[Saved data entries]
────────────────────

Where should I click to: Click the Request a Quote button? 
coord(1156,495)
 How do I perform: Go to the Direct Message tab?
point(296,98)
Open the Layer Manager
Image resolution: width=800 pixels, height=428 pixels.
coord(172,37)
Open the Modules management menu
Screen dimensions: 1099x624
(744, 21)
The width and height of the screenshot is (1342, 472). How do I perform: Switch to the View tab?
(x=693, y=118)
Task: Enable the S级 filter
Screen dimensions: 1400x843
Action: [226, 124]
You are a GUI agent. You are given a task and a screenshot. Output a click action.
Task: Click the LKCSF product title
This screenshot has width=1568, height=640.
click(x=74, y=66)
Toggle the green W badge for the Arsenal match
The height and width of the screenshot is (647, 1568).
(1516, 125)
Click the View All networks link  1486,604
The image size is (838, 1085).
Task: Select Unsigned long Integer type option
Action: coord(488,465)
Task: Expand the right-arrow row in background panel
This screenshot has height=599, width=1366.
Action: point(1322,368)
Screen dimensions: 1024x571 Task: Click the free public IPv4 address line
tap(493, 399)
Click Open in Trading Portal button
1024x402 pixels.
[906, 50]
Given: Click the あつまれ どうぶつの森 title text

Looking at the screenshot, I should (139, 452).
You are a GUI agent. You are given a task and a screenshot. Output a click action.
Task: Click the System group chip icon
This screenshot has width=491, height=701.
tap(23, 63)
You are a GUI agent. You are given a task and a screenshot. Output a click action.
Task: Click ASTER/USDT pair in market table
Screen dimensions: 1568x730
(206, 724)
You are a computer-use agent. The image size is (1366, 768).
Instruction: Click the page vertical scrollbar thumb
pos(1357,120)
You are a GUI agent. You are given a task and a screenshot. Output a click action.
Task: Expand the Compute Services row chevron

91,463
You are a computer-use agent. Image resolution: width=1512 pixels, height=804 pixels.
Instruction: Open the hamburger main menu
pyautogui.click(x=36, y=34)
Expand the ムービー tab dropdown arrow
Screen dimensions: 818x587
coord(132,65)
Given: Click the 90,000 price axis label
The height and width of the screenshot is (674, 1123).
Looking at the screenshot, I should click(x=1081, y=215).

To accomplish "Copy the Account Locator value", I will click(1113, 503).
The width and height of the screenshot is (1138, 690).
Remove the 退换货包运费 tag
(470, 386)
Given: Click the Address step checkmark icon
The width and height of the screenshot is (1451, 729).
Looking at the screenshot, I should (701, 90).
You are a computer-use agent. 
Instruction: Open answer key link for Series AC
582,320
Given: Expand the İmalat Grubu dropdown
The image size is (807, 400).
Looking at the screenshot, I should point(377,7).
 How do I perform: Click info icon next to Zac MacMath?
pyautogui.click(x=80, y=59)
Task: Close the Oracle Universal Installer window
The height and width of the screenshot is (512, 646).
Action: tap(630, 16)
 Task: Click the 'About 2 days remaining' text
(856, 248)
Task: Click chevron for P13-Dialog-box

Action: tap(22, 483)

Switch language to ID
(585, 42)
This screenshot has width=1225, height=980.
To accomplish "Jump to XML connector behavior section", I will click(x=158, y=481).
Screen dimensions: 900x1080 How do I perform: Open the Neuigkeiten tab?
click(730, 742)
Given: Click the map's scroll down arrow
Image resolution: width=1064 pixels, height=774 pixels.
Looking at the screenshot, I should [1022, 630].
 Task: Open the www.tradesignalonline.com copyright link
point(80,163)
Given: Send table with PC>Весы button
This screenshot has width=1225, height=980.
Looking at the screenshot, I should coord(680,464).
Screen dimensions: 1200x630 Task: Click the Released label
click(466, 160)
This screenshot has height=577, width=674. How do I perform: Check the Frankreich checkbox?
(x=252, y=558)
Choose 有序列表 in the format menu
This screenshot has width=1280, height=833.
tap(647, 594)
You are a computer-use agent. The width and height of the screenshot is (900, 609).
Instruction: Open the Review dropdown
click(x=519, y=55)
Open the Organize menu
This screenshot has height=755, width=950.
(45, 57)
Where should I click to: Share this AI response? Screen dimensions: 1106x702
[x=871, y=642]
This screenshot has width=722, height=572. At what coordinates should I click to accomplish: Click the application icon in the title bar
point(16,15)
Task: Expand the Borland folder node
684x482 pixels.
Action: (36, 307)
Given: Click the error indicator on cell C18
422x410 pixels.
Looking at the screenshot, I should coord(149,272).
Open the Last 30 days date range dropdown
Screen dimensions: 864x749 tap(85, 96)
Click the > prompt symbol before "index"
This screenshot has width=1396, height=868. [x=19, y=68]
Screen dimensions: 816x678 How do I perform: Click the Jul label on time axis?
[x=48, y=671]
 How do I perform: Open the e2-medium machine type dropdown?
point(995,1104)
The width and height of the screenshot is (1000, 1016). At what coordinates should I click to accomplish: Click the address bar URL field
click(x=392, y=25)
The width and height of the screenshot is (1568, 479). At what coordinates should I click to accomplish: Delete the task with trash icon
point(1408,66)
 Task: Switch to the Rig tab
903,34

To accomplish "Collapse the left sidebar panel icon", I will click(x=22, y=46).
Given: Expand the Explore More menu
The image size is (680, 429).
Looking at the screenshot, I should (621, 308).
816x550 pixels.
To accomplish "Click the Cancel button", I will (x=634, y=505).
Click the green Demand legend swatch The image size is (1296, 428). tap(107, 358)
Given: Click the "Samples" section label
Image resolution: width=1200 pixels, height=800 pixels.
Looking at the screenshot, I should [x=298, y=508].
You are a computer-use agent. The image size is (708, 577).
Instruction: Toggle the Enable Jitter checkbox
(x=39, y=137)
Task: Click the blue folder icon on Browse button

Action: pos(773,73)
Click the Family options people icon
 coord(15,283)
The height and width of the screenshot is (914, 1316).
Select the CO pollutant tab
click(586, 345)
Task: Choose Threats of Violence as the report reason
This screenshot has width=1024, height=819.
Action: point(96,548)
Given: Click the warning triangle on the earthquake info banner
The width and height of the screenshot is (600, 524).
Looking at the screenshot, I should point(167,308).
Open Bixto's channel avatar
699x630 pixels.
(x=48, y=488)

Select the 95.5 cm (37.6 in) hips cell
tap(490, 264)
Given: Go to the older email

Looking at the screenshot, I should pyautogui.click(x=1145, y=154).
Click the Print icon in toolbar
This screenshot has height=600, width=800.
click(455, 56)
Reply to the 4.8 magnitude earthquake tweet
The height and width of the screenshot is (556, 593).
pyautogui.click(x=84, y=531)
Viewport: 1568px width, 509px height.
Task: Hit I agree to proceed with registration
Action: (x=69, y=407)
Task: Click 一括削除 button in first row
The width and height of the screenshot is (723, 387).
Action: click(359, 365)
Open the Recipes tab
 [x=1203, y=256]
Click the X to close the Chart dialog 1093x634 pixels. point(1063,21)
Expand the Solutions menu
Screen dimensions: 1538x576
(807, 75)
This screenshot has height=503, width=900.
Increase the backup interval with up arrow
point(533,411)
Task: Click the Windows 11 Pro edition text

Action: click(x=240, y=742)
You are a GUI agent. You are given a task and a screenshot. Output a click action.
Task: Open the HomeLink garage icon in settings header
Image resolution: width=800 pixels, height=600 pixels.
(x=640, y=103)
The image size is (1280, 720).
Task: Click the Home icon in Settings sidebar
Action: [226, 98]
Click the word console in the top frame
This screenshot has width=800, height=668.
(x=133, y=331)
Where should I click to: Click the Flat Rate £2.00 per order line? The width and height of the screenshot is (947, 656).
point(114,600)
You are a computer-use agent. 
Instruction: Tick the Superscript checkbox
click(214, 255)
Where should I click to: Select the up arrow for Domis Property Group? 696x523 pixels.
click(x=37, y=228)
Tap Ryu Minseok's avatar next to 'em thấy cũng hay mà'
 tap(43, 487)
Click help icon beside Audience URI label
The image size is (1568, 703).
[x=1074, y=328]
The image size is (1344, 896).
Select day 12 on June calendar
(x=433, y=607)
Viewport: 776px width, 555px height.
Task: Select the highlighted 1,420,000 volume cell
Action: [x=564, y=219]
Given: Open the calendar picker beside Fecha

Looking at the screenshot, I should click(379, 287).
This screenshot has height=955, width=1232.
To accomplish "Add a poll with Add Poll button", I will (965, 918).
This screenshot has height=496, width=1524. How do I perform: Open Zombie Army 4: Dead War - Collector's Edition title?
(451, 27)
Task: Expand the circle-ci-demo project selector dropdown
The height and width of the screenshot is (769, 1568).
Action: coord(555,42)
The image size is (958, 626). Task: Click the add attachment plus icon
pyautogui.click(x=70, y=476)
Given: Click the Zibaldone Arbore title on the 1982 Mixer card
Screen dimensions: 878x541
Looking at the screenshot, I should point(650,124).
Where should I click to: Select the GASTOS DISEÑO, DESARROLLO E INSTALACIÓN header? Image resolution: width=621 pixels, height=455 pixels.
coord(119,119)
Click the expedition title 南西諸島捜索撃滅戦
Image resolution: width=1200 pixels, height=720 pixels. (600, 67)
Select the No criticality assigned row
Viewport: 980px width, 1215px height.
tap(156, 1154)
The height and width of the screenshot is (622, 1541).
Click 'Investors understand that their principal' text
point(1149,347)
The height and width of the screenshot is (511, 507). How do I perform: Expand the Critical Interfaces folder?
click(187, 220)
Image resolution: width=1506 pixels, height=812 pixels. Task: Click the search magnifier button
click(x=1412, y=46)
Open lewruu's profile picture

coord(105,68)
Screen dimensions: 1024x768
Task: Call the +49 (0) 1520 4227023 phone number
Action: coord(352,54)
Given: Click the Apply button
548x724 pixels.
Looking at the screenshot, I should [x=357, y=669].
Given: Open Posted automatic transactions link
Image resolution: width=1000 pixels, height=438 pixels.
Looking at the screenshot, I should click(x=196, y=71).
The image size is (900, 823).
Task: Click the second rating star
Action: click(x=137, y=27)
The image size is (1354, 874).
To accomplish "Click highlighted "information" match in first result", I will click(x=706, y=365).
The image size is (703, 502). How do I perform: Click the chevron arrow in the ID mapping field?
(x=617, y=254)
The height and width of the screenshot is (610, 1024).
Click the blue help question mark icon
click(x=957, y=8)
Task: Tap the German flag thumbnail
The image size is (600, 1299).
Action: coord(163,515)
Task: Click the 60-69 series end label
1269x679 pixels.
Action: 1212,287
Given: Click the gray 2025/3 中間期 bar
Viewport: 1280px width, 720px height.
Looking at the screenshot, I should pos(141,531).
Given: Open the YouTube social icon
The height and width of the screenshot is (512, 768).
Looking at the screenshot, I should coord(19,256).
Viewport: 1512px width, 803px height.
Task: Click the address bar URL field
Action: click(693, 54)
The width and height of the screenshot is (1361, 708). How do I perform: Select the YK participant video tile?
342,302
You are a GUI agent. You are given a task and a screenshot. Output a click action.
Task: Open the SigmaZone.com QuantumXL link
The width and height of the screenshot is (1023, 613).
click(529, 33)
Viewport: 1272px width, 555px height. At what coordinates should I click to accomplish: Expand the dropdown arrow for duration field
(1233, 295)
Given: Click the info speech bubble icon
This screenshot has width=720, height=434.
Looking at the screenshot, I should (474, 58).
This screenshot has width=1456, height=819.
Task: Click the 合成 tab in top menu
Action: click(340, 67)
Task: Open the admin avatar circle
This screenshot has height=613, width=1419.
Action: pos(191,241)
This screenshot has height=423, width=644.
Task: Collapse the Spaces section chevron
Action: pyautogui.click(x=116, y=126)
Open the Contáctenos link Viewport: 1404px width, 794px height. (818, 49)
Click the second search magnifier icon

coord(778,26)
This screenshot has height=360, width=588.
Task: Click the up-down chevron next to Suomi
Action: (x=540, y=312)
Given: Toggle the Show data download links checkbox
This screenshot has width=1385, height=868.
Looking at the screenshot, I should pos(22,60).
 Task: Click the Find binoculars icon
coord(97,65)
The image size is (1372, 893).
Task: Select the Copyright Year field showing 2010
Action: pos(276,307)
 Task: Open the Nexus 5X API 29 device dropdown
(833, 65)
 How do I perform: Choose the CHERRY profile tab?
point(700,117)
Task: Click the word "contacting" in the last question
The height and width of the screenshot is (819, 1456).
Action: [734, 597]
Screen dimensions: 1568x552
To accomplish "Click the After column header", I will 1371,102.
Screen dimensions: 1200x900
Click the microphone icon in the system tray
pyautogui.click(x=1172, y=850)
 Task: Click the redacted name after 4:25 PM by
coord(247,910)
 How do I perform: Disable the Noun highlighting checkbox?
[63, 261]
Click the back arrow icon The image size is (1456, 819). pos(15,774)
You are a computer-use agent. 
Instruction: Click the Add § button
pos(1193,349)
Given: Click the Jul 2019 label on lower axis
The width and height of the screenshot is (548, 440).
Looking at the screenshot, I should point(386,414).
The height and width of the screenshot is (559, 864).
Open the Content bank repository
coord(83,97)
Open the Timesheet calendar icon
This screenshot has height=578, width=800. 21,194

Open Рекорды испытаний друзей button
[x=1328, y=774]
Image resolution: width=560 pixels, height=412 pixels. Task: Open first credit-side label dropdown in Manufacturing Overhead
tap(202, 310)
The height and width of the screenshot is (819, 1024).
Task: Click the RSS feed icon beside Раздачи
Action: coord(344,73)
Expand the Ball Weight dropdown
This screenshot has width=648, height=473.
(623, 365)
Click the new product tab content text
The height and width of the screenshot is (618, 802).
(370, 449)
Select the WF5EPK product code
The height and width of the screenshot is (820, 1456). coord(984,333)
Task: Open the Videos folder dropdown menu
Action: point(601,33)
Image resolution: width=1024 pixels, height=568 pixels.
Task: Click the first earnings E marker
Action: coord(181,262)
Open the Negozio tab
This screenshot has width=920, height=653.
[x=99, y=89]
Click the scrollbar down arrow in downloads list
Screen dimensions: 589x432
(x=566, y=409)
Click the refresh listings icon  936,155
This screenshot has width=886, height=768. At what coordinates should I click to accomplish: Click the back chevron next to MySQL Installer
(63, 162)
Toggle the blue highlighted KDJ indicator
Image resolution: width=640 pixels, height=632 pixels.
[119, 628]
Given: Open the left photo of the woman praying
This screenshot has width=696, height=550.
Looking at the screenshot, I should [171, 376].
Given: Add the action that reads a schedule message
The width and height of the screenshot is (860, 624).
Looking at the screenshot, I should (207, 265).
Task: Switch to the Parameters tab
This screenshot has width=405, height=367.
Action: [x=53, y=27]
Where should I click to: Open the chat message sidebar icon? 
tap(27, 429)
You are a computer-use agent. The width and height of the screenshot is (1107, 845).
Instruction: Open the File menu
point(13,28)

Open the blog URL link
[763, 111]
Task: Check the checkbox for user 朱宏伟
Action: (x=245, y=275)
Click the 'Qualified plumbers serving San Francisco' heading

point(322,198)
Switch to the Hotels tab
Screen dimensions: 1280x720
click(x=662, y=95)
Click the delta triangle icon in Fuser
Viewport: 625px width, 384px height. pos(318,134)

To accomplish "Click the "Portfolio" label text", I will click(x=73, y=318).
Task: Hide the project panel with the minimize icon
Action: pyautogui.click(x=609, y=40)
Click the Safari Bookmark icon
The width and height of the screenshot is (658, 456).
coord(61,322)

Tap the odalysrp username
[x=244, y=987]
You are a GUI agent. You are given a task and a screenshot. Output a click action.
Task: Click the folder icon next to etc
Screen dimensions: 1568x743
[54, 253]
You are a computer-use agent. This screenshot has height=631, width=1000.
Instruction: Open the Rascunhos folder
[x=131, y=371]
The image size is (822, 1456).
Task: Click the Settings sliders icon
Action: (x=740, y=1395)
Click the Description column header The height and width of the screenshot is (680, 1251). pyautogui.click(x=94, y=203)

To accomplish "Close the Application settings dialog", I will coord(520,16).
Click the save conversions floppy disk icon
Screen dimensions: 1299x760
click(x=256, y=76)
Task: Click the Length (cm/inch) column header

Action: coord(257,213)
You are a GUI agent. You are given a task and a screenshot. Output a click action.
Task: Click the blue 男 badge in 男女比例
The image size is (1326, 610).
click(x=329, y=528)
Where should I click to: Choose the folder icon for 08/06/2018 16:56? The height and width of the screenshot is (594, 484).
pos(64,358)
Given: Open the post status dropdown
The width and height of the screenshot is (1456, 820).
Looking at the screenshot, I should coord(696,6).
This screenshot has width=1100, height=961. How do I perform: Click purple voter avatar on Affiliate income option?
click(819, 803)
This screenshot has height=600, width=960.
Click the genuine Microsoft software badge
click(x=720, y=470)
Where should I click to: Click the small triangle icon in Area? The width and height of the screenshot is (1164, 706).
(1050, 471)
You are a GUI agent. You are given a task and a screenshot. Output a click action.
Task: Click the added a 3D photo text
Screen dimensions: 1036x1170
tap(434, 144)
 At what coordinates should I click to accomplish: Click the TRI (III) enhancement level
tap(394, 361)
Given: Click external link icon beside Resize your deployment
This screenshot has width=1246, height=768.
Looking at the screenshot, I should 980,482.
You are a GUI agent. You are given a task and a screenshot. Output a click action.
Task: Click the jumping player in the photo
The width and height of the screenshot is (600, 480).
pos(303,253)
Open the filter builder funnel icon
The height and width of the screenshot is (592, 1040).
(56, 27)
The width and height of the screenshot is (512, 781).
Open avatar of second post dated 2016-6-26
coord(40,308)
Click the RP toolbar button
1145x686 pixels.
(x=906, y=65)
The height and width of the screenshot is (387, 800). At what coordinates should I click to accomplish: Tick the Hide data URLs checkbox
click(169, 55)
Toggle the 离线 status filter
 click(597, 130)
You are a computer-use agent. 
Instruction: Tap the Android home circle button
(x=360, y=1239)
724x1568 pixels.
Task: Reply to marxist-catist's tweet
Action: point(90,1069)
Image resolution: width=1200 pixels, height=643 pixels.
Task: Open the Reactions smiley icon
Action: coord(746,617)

────────────────────

• **Task objective**
Would you report every line of the entries above containing the word "earthquake"?

• **Answer to this exercise**
Given: Click the warning triangle on the earthquake info banner
Reply to the 4.8 magnitude earthquake tweet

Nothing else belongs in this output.